Masturbation mon amour !

La mastubration c'est à la fois un sujet que l'on connaît sur le bout des doigts et à la fois un total inconnu. Essayons de mettre un peu d'ordre dans tout ça.


La masturbation reste un acte relativement mal vus alors qu'elle est pourtant normale et possède nombre de qualités !
Se connaître, se faire plaisir, s'exciter, réapprivoiser sa sexualité, son désir et son plaisir, travailler son imagination, aider à s'endormir, réduire son stress et même à faire passer des douleurs menstruelles.

Stimulations divers


Bref la masturbation c'est cool et ça ne fait de mal à personne. Les moeurs religieuses et sexistes ont pris soin d'en faire quelque chose de tabou, de mal, d'interdit. Ces injonctions ont créé plus de mal que de bien, menant à des excisions, de la culpabilisation et des accusations d'hystérie à l'encontre des femmes.


Comment définir la masturbation au final ? Je pense que c'est avant tout un moment avec soi et qui n'appartient qu'à soi. Qui mieux que soi-même peut savoir quels mouvements faire et à quelle fréquence pour se faire plaisir et/ou jouir ?


Quelle ironie de si bien connaître ses déclencheurs quand on a si peu accès à cette partie de notre corps. Quand touche-t-on nos organes sexuels si ce n'est pour les toilettes et la toilette ? Et s'il suffit aux personnes disposant d'un pénis de baisser la tête pour voir cette partie, pour les personnes disposant d'un vagin c'est tout de suite plus compliqué.

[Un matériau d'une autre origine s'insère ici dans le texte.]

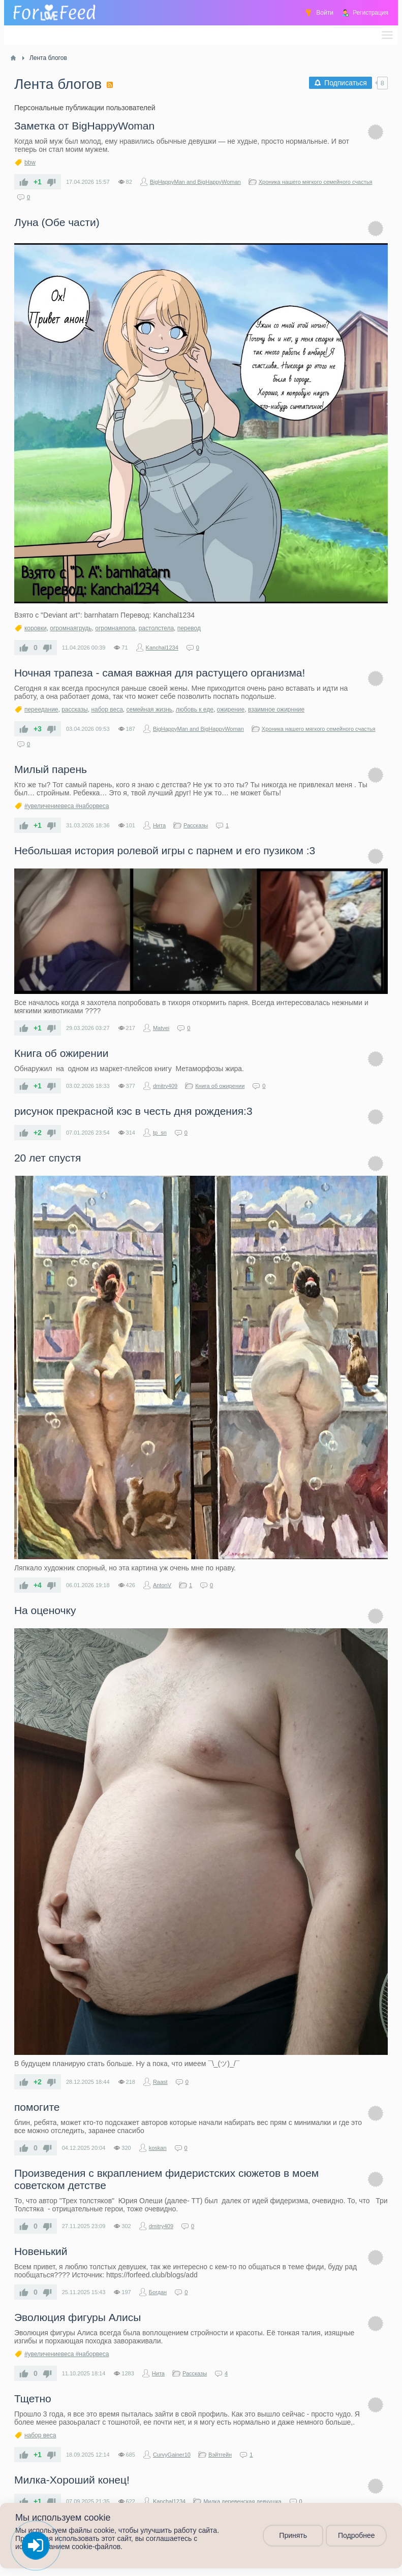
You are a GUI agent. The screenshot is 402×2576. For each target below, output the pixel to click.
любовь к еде (194, 709)
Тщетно (32, 2398)
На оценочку (45, 1610)
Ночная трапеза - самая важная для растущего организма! (159, 673)
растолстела (156, 628)
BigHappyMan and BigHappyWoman (195, 182)
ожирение (231, 709)
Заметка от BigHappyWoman (84, 126)
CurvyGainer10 (172, 2455)
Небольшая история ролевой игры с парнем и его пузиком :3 (164, 850)
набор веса (106, 709)
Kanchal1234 (162, 648)
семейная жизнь (150, 709)
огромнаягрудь (70, 628)
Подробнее (356, 2536)
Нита (159, 825)
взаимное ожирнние (276, 709)
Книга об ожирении (61, 1053)
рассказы (74, 709)
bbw (30, 162)
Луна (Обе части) (57, 222)
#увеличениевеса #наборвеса (66, 806)
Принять (293, 2536)
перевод (189, 628)
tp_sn (160, 1133)
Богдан (158, 2292)
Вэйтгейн (220, 2455)
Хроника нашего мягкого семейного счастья (316, 182)
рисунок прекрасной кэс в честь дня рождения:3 (133, 1111)
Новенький (41, 2251)
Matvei (161, 1028)
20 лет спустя (47, 1158)
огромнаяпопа (115, 628)
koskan (158, 2148)
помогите (37, 2107)
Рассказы (195, 825)
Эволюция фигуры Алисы (77, 2317)
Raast (160, 2082)
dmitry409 (165, 1086)
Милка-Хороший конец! (72, 2480)
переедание (41, 709)
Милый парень (50, 769)
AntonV (162, 1585)
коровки (35, 628)
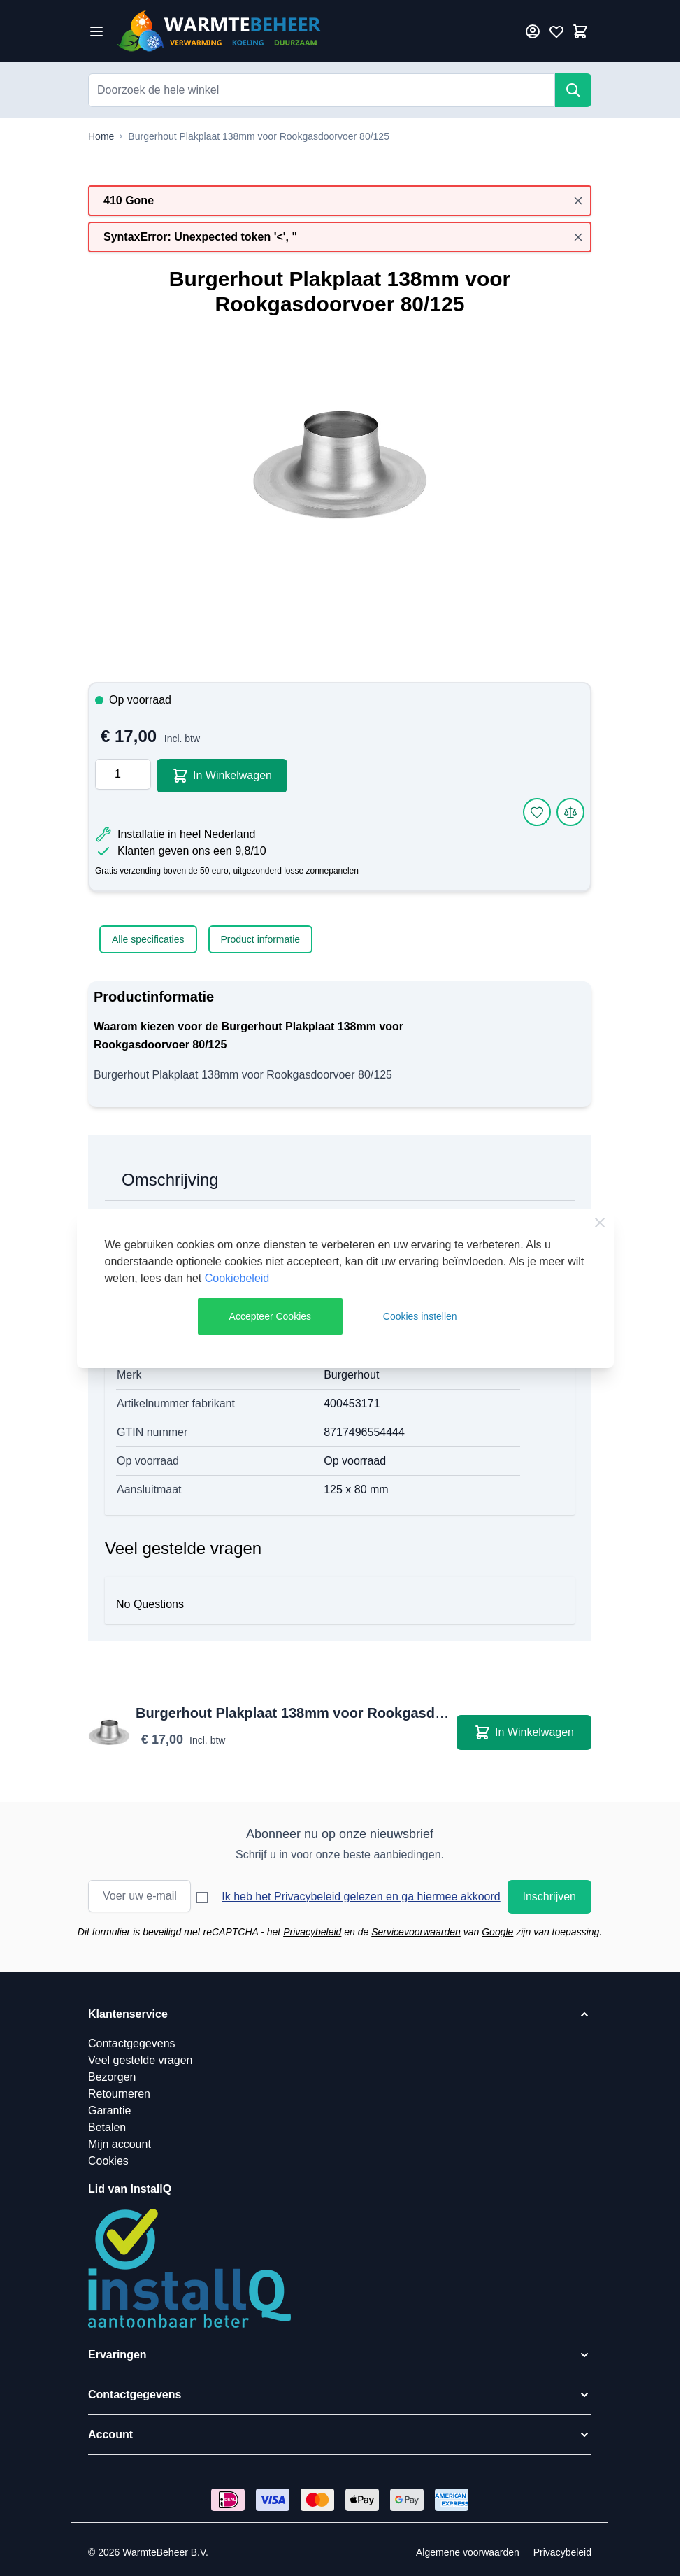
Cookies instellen (420, 1316)
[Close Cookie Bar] (599, 1222)
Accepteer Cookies (270, 1316)
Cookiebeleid (237, 1278)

Quel meilleur moment donc, pour toucher cette partie, que la masturbation ? Mais même là peut-être y passe-t-on trop vite. Quand on se masturbe il y a un but et ce n'est pas la peine de prendre de détours comme lorsque l'on fait l'amour. Mais après tout se masturber ne doit pas nous empêcher d'être être doux/douce, d'explorer, de trouver de nouvelles variations pour d'avantage de plaisir.

Masturbation avec sextoy
Pourquoi ne pas prendre le temps d'explorer toute la vulves et ses plis, de caresser ses testicules si sensibles, de chercher sa prostate ou de simplement caresser l'entrée de l'anus pour stimuler ses nombreux capteurs sensoriels ?


Pourquoi se contenter d'un doigt ? Un autre peut-être ou même un jouet prévu à cet effet. Les sextoys rivalisent d'ingéniosité pour donner le plus de variations de vibrations, de succions, de sensations...pour passer un super moment avec soi-même.
Bien sûr la masturbation n'est pas nécessairement une activité que l'on pratique seul-e. On peut la voir comme notre moment intime avec nous-même, notre moyen de nous détendre et de jouir vite (ou non !) ou alors se dire que partager cet acte c'est bien aussi.Masturbation de couple


La masturbation peut aussi bien être quelque chose que l'on fait seul-e que quelque chose que l'on partage.
Se masturber mutuellement peut aussi bien se définir comme un préliminaire afin de s'exciter, que comme une relation sexuelle à part entière.


Se masturber peut également être un moyen d'exciter l'autre ou même de retarder l'éjaculation. Ou encore un moyen de découvrir l'organe sexuel de l'autre en le/la masturbant, de savoir ce qu'iel aime ou n'aime pas.
Et si tu places la pénétration avec un pénis au centre de la relation sexuelle, dis toi qu'une panne ou une baisse érectile peut aisément être remplacée par la masturbation. Beaucoup de couple hétérosexuels considèrent que l'éjaculation signifie la fin de l'acte, laissant souvent la femme insatisfaite, alors qu'il serait plus agréable pour tout le monde de continuer la fête avec ses doigts !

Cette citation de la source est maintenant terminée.